Each of the 48 case studies is interesting, even those that may now be mostly a historical curiosity now that integrated, single-vendor EHRs have eliminated some of the risk points of integration, upgrade timing, and multiple device use.
“HIT or Miss” was a lot more interesting and detailed than I expected. It recounts millions of dollars worth of bad decisions, unfortunate events, and vendor shortcomings that we wouldn’t have heard about otherwise. I’d like to think that no patients were harmed in the making of this book, but I’m certain that isn’t the case. And while IT sophistication grows linearly as health systems get bigger, complexity and thus the potential damage grow exponentially.
This is not my usual book review since it would be missing the point to focus on writing style or entertainment value (although both are excellent). Its value is to show what can go wrong when a project transitions from executive self-congratulation for choosing a bold IT path forward to their underlings trying to make it all work in an ever-changing environment full of self-interest landmines, competing pressures from all sides, and products whose shortcomings aren’t discovered until analyst sleeves are rolled up.

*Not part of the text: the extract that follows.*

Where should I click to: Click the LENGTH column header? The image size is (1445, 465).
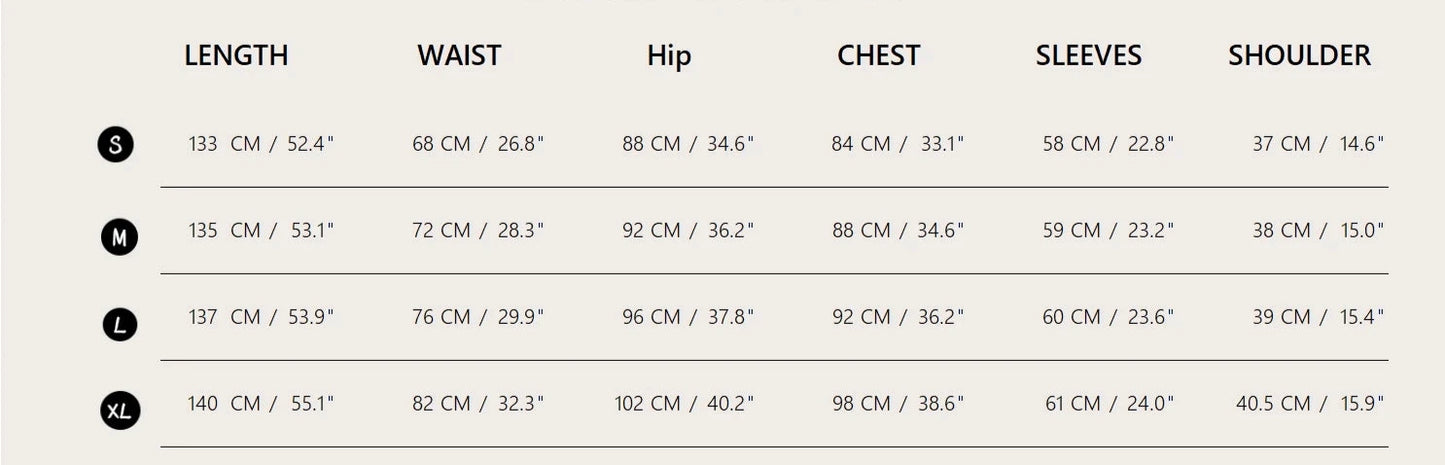tap(236, 56)
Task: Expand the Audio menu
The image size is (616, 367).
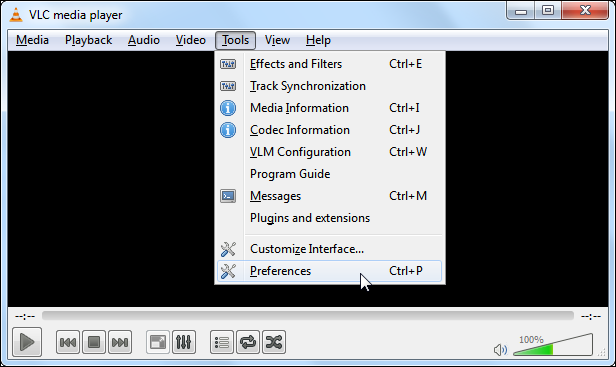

Perhaps the takeaway is that it’s really tough to implement process change and ever-changing technology in meeting timeline and budget expectations while preserving the originally envisioned benefit to patients without harming them in the process. For that reason, IT leaders might want to stock up on copies to hand out to overconfident C-suiters and board members who feel that their executive insight justifies overriding the advice of those pessimistic, business-naive clinicians who won’t quite yapping about their “concerns” or the potential harm to patients that they can’t say with certainty will actually happen in standing in the way of lighting the candle. Worst is that they are right – you won’t know what you don’t know until you bring the system live and there’s never a perfect time to do that, so at some point you might was well just turn it on and be ready to fix what’s broken.
Thanks to attorney Henry W. “Hank” Jones, III, JD for sending me a copy of the book (he wrote Chapter 48 – “Explore HIT Contract Cadavers to Avoid HIT Managerial Malpractice.”) It’s $60 on Amazon.